Montag, 01 August 2022

Bäuerin-Sein: Herausforderung

Marika Rainer Hofer ist verantwortungsbewusst, vielfältig unterwegs, flexibel und selbstständig – das liebt sie am Bäuerinnen-Sein.

Abseits vom Trubel im naturbelassenen St. Jakob im Pfitschtal bei Sterzing auf 1450 Meter liegt der denkmalgeschützte Unterbergerhof, einem Milchwirtschaftsbetrieb mit Beherberung von Gästen und Produktionsverarbeitung. Erbaut vor über 600 Jahren zählt er zu den ältesten Bergbauernhöfe im Wipptal. Seit vielen Generationen ist der traditionsreiche Hof nun im Besitz der Familie Hofer. Für Marika ist es ihr Heimathof, auf dem sie aufgewachsen ist und auch heute noch lebt. Gemeinsam mit ihrem Mann und den vier Kindern bewirtschaften sie den Unterbergerhof mit viel Freude und großer Leidenschaft.

Schon seit jeher werden auf dem Bauernhof hauptsächlich Tiere gehalten, das hat sich bis heute nicht geändert.

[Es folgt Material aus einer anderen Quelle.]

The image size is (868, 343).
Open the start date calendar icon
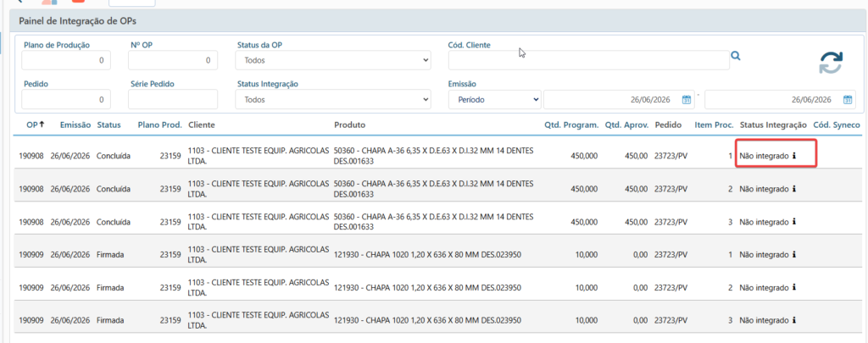[x=687, y=100]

Die Milch wird vor allem von Marika weiterverarbeitet – eines ihrer Lieblingsbeschäftigungen am Hof. Marika liebt es, Lebensmittel selbst herzustellen und anderen das Hofleben, die Regionalität und Eigenproduktion näher zu bringen, aber auch den respektvollen Umgang mit den Tieren. Insbesondere die Feriengäste am Hof kommen in den Genuss des Hofalltages und der hofeigenen Produkte und werden von Marika stets liebevoll umsorgt. Wenn die Produkte nicht gerade vom eigenen Hof stammen, dann holt sich Marika Verstärkung von ihren Partnerbetrieben im Ort. Neu hinzugekommen zum traditionellen Hof sind in den letzten Jahren nicht nur Ferienwohnungen mit Blick auf die umliegenden Wälder, Wiesen und Berge, sondern auch eine Himbeeranlage, aus denen Marika geschmacksvolle Himbeeraufstriche zaubert. Aber nicht nur das, auch Erdbeeren und Löwenzahn werden von Marika zu Fruchtaufstrichen und Honig verarbeitet. Dabei greift die Bäuerin gerne auf eines der alten Rezepte ihrer Großmutter zurück.

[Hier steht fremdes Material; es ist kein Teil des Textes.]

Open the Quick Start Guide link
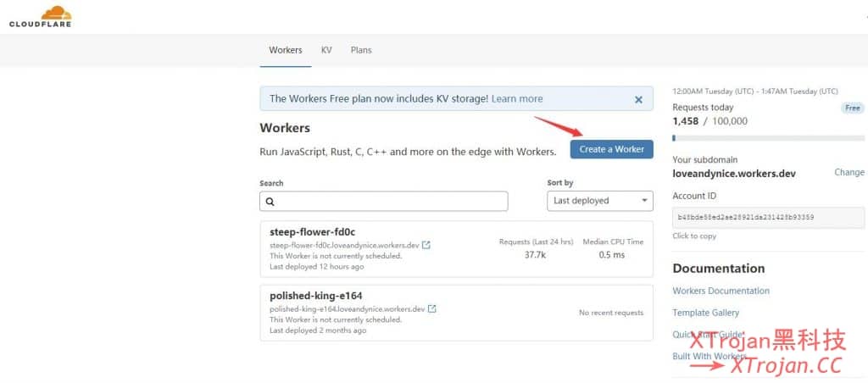 point(707,335)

Es ist Marikas Herzenssache, mit den Gästen persönlich in Kontakt zu treten, sich auszutauschen und Hofführungen für Groß und Klein anzubieten, um den Gästen die anfallenden Aufgaben und Arbeitsbereiche rund um den Bauernhof zu zeigen. Dabei können die Hofgäste im Stall selbst mit anpacken. Die offenherzige Art und Weise von Marika, die Hausmannskost und nicht zuletzt die ruhige, idyllische Lage des Familienbauernhofes inmitten der Berglandschaft wissen viele Naturliebhaber und Wanderbegeisterte sehr zu schätzen und ziehen viele Gäste Sommer wie Winter auf den Unterbergerhof, weiß die Bäuerin.

Für Marika ist das Bäuerinnen-Sein gewiss eine Herausforderung und es kann sehr streng sein. Nichtsdestotrotz gefällt ihr die abwechslungsreiche Arbeit am Hof: Verantwortung übernehmen zu können, ein Organisationstalent, belastbar und flexibel zu sein und vor allem mit ihrem Beruf anderen Menschen eine Freude zu bereiten. Und wenn Marika gerade nicht auf ihrem Hof anzutreffen ist, dann arbeitet sie auswärts oder sie gönnt sich zuammen mit ihren Freundinnen mit eine kleine Auszeit, fernab vom Unterbergerhof. Für Marika ist das sehr wichtig, um sich auszutauschen, Erfahrungen und neue Ideen zu sammeln, die sie dann gelegentlich mit nach Hause nimmt und auf ihrem Hof umzusetzen weiß. Aber vor allem ist dieser Ausgleich für Marika wichtig, um mit derselben positiven Energie und Leidenschaft den Hof zu führen wie bisher. Wichtig ist der Bäuerin, weiterhin offen für Neues zu sein.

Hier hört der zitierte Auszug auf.